TASK INPUTS -
'''

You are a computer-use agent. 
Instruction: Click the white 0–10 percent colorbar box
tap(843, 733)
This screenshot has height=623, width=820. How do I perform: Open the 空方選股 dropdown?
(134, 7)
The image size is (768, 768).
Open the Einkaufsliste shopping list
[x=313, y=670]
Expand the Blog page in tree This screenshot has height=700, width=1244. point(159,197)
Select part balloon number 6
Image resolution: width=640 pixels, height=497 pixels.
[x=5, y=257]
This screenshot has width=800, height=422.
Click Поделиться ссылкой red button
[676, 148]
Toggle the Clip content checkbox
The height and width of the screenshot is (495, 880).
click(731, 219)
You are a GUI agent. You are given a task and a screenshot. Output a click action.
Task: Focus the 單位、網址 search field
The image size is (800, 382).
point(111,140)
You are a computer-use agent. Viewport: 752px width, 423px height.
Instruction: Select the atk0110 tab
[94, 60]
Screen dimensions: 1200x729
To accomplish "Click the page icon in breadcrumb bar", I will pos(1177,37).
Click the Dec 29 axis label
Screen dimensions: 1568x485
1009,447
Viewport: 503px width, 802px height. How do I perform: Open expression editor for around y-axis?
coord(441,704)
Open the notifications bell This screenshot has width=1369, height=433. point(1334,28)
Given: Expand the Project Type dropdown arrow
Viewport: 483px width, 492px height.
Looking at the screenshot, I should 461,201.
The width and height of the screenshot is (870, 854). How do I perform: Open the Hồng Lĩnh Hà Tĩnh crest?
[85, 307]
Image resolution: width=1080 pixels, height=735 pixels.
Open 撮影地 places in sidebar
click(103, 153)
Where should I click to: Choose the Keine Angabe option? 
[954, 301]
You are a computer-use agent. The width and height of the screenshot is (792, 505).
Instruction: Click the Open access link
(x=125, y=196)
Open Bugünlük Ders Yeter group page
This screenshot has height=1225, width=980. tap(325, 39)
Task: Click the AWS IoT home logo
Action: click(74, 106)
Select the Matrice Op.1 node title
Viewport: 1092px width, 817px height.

'''

TASK STATEMENT - The word "computer" appears in some lines above. Return every one of those lines.

SOLUTION FOR THIS PROBLEM -
You are a computer-use agent. 
You are a computer-use agent. Viewport: 752px width, 423px height.
You are a computer-use agent. The width and height of the screenshot is (792, 505).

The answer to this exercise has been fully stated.